A complete and exact copy of the data below is required.

------ Provided material

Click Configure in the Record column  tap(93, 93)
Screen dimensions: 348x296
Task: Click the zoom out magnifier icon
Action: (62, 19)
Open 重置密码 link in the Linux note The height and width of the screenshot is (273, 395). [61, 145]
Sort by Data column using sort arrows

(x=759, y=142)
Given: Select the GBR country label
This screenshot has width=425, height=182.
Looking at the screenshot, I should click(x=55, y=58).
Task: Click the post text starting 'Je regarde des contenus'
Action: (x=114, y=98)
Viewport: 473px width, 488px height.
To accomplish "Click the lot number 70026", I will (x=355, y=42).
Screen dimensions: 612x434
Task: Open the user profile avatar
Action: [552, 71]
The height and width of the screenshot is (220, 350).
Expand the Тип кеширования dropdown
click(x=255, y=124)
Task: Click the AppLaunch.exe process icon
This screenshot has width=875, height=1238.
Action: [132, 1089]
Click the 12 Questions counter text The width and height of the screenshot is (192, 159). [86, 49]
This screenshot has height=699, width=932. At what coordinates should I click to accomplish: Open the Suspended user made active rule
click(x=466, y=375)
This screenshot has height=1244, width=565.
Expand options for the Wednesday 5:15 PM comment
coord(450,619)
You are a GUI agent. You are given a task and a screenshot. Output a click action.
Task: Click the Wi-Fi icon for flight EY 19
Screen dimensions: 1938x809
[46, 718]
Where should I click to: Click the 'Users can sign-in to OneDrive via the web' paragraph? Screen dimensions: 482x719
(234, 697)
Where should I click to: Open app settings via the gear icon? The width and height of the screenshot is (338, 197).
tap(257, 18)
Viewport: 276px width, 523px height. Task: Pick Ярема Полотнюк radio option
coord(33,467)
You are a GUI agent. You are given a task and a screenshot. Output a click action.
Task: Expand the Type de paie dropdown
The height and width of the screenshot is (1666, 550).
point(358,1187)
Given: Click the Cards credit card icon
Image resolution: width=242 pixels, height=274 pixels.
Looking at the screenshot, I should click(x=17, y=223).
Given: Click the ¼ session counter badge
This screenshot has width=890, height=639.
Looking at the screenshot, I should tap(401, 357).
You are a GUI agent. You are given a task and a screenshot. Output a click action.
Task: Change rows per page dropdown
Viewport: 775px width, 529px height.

------------

*Written answer*:
Click Configure in the Record column  tap(93, 93)
Screen dimensions: 348x296
Task: Click the zoom out magnifier icon
Action: (62, 19)
Open 重置密码 link in the Linux note The height and width of the screenshot is (273, 395). [61, 145]
Sort by Data column using sort arrows

(x=759, y=142)
Given: Select the GBR country label
This screenshot has width=425, height=182.
Looking at the screenshot, I should click(x=55, y=58).
Task: Click the post text starting 'Je regarde des contenus'
Action: (x=114, y=98)
Viewport: 473px width, 488px height.
To accomplish "Click the lot number 70026", I will (x=355, y=42).
Screen dimensions: 612x434
Task: Open the user profile avatar
Action: [552, 71]
The height and width of the screenshot is (220, 350).
Expand the Тип кеширования dropdown
click(x=255, y=124)
Task: Click the AppLaunch.exe process icon
This screenshot has width=875, height=1238.
Action: [132, 1089]
Click the 12 Questions counter text The width and height of the screenshot is (192, 159). [86, 49]
This screenshot has height=699, width=932. At what coordinates should I click to accomplish: Open the Suspended user made active rule
click(x=466, y=375)
This screenshot has height=1244, width=565.
Expand options for the Wednesday 5:15 PM comment
coord(450,619)
You are a GUI agent. You are given a task and a screenshot. Output a click action.
Task: Click the Wi-Fi icon for flight EY 19
Screen dimensions: 1938x809
[46, 718]
Where should I click to: Click the 'Users can sign-in to OneDrive via the web' paragraph? Screen dimensions: 482x719
(234, 697)
Where should I click to: Open app settings via the gear icon? The width and height of the screenshot is (338, 197).
tap(257, 18)
Viewport: 276px width, 523px height. Task: Pick Ярема Полотнюк radio option
coord(33,467)
You are a GUI agent. You are given a task and a screenshot. Output a click action.
Task: Expand the Type de paie dropdown
The height and width of the screenshot is (1666, 550).
point(358,1187)
Given: Click the Cards credit card icon
Image resolution: width=242 pixels, height=274 pixels.
Looking at the screenshot, I should click(x=17, y=223).
Given: Click the ¼ session counter badge
This screenshot has width=890, height=639.
Looking at the screenshot, I should tap(401, 357).
You are a GUI agent. You are given a task and a screenshot. Output a click action.
Task: Change rows per page dropdown
Viewport: 775px width, 529px height.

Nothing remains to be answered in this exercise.